18 HAZİRAN 2021, CUMA
JAPONYA MERKEZ BANKASI (BOJ) PARA POLİTİKASI KARARI – http://www.boj.or.jp/en/index.htm/
BOJ, Haziran ayı toplantısında 2009 yılından bu yana değişmeyen %0,3 seviyesindeki borç verme faiz oranını, Şubat 2016’dan bu yana değişmeyen -%0,1 (eksi binde 1) seviyesindeki mevduat faiz oranını değiştirmeyecek. Çünkü, küresel finansal krizin başladığı 2008 yılından Mayıs 2021’e kadarki süreçte BOJ’un ekonomiyi hareketlendirmek adına piyasaya sürdüğü likidite 5,6 trilyon dolar seviyesine yükselmiş olmasına rağmen yıllık TÜFE oranı Ekim 2020’den bu yana eksi seviyelerini koruyor. BOJ’un para politikasında değişiklik yapmak için hedeflediği yıllık TÜFE oranı ise %2. Peki piyasaya akıtılan bunca likiditeye rağmen ekonomide bir kıpırdanma var mı? Yok. 2021 yılı ilk çeyreğinde bir önceki çeyreğe göre %1 daralma kaydetti. İkinci çeyrek öncü göstergeler ise özellikle yurt içi hane halkı harcamaları dikkate alındığında ekonomik aktivitede hızlanma işareti vermiyor. Fiyatlar tarafında, imalat maliyetlerindeki artışa rağmen tüketici fiyatlarına bu yükseliş yansımıyor. Nisan-Mayıs döneminde kurumsal krediler aylık bazda gerilerken, aynı dönemde toplam kredi hacmi artışı yıllık bazda düşüşe geçmiş durumda. Tüketici harcamaları 2019 yılı seviyelerinden %20 aşağıda seyrederken, perakende satışlar en son Nisan ayında önceki aya göre %4,5 düşüş kaydetti. Üretim tarafında ise ihracattaki artışın desteğiyle sanayi üretimi aylık bazda artışını sürdürse de ekonomide hızlanma için Japon halkının harcama konusunda motive edilmesi gerekiyor ki pandemi dönemi şimdilik buna izin vermiyor.

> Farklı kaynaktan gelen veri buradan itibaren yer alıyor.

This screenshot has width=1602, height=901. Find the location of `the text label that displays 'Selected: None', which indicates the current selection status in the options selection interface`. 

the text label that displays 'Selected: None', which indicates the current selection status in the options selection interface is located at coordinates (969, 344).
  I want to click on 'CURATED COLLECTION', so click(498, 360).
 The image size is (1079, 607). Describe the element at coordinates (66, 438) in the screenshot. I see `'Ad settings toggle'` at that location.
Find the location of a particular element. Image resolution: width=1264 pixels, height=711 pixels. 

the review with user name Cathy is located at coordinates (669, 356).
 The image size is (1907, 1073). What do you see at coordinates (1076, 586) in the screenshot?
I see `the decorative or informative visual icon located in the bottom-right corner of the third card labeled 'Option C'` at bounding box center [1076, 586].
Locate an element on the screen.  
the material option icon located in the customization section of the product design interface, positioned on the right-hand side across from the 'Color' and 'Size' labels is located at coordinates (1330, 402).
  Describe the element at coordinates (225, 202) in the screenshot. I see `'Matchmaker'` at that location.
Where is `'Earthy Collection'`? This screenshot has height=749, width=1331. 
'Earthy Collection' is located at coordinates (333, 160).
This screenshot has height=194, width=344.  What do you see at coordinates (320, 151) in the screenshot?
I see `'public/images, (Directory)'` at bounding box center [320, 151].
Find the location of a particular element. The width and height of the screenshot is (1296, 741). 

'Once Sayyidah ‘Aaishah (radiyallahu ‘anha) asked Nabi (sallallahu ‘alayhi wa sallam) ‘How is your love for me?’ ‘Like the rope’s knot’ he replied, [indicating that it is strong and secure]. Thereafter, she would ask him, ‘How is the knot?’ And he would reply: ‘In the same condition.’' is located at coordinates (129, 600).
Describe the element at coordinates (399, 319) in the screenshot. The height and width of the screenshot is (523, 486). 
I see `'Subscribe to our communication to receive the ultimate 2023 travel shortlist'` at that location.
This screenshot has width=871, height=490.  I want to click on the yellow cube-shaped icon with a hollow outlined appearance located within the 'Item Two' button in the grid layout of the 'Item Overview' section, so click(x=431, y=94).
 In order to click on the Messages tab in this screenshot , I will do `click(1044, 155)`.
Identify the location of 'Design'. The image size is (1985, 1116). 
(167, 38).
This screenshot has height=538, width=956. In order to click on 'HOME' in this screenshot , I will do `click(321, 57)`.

NİSAN AYI KISA VADELİ TOPLAM DIŞ BORÇ STOKU – TCMB
Türkiye’nin kısa vadeli (12 aydan daha kısa vadeli) toplam dış borç stoku Mart ayında önceki aya göre 0,4 milyar dolar azalışla 140,8 milyar dolar seviyesine gerilemişti. Borcun 22,7 milyar doları Merkez Bankasına, 57,8 milyar doları bankacılık sektörüne, 60,3 milyar doları diğer sektörlere aittir. Kalan vadeye göre gelecek 12 ayda ödenecek toplam dış borç büyüklüğü ise 185,6 milyar dolardır. Aşağıdaki grafik kısa vadeli dış borç stokunun 2021 yılının ilk üç ayında yatay bir seyir izlediğini gösterirken Mayıs 2020’de artış eğilimine giren gelecek 12-ayda ödenecek dış borç ödemeler toplamının Mart 2021’de yönünü aşağı çevirdiğini gösteriyor. Nisan ayı verisi söz konusu eğilimin devam edip etmediğini gösterecek. Bir konuya daha dikkatinizi çekmek istiyorum. Merkez Bankasının altın ve dövizden oluşan toplam döviz rezervleri, Türkiye’nin gelecek 12 ayda ödenecek dış borç büyüklüğünün sadece yarısını karşılayabiliyor. Söz konusu oran Merkez Bankasının rezerv yeterliliği olarak ifade edilmektedir.